Intermediate+ Word of the Day: fence

fence (noun, verb) /fɛns/ LISTEN

A fence is a barrier, usually made of posts and wires or wood, that encloses a territory and prevents entrance or keeps livestock (ie, animals in a farm) in. Informally, we call someone who receives and sells stolen goods a fence. Sometimes with the word off, to fence means ‘to enclose a space with a fence’ or ‘to separate something as if with a fence.’ Informally it means ‘to sell stolen things.’ To fence also means ‘to practice fencing,’ a sport in which opponents fight each other with a special sword.

Example sentences

  • Christine had to repair the fence after some of her cows escaped.
  • The thieves took the jewelery from the robbery to a fence.
  • We're going to fence that area of the field to make an outdoor space for our chickens.
  • My parents fenced off the area around the swimming pool so neighborhood kids wouldn't be able to get in.
  • The rock star was fenced around with body guards everywhere he went.
  • Gary successfully managed to fence everything the thieves had stolen.
  • I learned to fence in college because I wanted to try a new sport.

Words often used with fence

on the fence: undecided. Example: “Come on, yes or no? You can’t just stay on the fence; you have to make a decision!”

mend (your) fences: make peace. Example: “The two countries have been quarreling for years, but now they seem to be mending their fences.”

fence in: to put up a fence, or (figuratively) to prevent someone from being free. Example: “The farmer fenced in the animals so they wouldn’t run away.” “Don’t fence yourself in; you should go for your dreams.”

In pop culture

Fences is the title of a 2016 movie starring Denzel Washington. You can watch the trailer here:

Did you know?

Fence is also sometimes used to mean ‘to avoid giving a direct answer.’ For example, you could say, “The politician wouldn’t say exactly what the policy would be; she just kept fencing.” A more commonly used synonym in this context is hedge.
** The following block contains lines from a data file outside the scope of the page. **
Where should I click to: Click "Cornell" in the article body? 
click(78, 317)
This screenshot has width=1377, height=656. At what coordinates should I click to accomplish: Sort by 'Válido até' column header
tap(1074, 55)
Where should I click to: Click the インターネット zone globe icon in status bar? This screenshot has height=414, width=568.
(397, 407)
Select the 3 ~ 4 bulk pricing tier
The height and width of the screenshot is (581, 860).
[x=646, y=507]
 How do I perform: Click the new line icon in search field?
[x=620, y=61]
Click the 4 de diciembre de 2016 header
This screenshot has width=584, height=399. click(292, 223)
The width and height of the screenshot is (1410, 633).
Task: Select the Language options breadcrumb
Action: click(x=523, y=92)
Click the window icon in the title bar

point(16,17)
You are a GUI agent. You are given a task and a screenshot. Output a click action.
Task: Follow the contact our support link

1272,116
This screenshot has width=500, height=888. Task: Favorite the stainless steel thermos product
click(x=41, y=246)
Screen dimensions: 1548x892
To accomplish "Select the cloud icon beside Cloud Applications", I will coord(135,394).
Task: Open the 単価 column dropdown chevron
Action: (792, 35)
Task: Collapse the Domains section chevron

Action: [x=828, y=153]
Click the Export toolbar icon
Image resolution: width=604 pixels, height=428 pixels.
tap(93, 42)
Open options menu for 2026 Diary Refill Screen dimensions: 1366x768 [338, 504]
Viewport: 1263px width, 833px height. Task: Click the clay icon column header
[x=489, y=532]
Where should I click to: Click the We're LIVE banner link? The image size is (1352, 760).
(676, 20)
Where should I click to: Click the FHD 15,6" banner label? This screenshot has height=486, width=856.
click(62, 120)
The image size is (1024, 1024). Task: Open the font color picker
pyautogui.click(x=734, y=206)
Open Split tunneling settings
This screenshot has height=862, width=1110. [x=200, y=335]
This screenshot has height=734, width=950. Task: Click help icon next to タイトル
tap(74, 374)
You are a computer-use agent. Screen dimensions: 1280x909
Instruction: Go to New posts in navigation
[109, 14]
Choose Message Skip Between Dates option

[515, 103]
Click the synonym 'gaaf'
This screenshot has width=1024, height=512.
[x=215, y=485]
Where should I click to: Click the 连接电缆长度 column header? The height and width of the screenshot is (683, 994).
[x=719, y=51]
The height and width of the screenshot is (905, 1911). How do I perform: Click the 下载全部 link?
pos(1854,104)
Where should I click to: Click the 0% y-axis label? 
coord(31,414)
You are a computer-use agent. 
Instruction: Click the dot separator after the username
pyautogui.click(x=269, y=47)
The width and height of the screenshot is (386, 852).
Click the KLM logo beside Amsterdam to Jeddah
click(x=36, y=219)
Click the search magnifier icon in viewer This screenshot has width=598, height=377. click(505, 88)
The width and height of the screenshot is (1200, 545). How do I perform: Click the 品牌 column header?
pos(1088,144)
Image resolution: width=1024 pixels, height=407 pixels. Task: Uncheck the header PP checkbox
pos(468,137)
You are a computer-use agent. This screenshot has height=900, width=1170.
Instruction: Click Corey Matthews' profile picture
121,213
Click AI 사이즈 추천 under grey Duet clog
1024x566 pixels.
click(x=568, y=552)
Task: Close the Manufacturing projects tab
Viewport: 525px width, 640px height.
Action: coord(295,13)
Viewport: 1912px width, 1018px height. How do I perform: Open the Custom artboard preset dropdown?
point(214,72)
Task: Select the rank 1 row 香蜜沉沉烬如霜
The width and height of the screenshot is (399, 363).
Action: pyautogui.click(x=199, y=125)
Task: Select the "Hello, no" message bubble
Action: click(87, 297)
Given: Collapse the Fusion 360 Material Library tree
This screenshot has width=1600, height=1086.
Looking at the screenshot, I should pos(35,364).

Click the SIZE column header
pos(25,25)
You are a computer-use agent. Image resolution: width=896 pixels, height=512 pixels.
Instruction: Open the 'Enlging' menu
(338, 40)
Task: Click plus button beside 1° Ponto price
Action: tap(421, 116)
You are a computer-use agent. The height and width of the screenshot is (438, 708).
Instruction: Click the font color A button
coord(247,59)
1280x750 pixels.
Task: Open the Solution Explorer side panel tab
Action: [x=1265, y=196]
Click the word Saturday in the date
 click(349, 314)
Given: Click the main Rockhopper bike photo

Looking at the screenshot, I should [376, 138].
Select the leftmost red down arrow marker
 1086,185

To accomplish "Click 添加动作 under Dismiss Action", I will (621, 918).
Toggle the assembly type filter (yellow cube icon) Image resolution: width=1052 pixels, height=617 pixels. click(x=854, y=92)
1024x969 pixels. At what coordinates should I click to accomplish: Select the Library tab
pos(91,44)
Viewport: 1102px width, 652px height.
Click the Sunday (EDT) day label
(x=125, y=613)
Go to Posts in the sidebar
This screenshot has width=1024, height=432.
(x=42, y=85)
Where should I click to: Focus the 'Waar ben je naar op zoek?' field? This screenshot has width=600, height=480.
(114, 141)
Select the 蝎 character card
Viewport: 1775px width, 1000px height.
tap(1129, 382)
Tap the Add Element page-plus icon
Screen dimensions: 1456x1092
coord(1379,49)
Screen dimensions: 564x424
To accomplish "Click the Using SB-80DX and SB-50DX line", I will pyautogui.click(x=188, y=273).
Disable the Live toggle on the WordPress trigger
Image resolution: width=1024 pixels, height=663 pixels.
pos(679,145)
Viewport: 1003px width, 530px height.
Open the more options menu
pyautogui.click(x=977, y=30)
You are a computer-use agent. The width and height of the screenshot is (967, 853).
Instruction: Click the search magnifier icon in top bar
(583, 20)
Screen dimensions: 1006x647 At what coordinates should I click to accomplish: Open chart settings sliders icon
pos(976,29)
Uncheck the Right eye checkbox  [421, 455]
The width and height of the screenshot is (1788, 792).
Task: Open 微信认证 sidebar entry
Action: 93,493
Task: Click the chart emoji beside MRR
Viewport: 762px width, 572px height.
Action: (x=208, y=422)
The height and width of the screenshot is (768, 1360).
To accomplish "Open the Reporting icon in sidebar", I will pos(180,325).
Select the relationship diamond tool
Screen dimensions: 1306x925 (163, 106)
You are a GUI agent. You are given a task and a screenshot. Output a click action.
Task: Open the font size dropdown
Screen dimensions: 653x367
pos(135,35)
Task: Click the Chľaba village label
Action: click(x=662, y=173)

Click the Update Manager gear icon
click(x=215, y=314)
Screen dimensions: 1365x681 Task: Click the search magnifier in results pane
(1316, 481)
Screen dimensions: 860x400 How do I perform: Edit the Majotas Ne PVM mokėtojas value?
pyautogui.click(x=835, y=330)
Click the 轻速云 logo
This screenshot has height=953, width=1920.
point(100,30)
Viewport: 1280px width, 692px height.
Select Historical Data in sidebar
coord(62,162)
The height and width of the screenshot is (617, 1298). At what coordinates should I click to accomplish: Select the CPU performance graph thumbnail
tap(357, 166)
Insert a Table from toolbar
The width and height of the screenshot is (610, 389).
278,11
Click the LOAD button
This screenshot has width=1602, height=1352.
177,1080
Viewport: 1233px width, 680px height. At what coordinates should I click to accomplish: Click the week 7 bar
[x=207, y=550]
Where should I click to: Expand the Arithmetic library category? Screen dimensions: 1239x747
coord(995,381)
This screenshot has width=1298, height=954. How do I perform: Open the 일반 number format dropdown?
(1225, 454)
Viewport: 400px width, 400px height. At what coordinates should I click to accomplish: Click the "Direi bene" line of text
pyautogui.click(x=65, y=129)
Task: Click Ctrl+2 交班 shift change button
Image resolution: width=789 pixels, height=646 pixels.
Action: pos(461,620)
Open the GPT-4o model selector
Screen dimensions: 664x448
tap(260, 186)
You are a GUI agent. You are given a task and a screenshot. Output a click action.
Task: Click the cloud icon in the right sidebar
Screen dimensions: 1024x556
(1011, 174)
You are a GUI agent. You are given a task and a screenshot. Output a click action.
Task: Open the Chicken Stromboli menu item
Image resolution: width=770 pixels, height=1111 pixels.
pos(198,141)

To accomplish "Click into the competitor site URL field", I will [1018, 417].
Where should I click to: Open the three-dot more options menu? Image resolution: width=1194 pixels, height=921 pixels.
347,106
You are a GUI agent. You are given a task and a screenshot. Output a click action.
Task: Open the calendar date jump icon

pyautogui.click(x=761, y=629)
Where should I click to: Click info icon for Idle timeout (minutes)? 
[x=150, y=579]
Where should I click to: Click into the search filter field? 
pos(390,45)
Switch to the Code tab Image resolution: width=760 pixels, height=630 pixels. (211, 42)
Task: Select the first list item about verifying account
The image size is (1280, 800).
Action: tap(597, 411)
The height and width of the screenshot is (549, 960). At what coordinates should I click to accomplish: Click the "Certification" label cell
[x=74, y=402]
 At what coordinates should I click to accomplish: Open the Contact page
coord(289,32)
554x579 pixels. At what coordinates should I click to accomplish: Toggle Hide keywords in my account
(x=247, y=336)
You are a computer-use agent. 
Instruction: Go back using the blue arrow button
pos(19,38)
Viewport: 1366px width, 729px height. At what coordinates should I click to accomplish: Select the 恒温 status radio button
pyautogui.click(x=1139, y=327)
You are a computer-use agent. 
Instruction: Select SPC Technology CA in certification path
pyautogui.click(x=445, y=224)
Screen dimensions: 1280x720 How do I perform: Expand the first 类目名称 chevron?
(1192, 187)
Fence, originally meaning ‘the action of defending or resistance’ as well as ‘a means of protection or fortification,’ dates back to the early 14th century, as the Middle English noun fens. It evolved as a shortened form of the noun defens, with the same meanings, and came into English from the Old French defens and the Latin defensum (something protected or forbidden), which is the neuter form of the part participle of the verb defendēre (to ward off or protect), made up of the prefix de– (from or away) and the verb fendēre (to strike, hit or push), ultimately from the Proto-Indo-European root gwhend– (to strike or kill). Fence is, therefore, related to the Spanish, Galician and Portuguese defender, the Italian difendere, the French défendre and the Catalan defensar (all meaning ‘to defend’), as well as the Latin offendere (‘to strike against’ or ‘to encounter’) and infensus (aggressive or hostile), the Hittite kue(n)zi (to kill), the Sanskrit ghnanti (to kill), the Greek theino (to slay or kill), the Armenian jnem (to strike), the Lithuanian ginti (to protect or defend), the Old Irish gonaid (wounds or kills), the Welsh gwan (to thrust or hit) and the Old Breton goanaff (to punish or sting). By Late Middle English, the senses had split into two separate words, with defense keeping only ‘the action of defending or resistance,’ and the shorter fence taking the meaning ‘a means of protection or fortification.’ The sense narrowed to ‘an enclosure’ (which is something that serves as a defense) by the mid-15th century. The sense ‘to deal in stolen goods’ dates back to around the year 1700, and was built on the figurative idea of dealing under the defense of secrecy. The expression on the fence was first used in the early 19th century. The verb, meaning ‘to defend yourself,’ dates back to the early 15th century, and comes from the noun. The sense ‘to protect with a fence or similar enclosure’ appeared in the mid-15th century. The sense ‘to deal in stolen goods’ is from the early 17th century. ‘To fight with swords,’ in the sports sense, dates back to the late 16th century. In the early 16th century, fence was also used as a noun related to the sport, but was soon replaced by the noun fencing.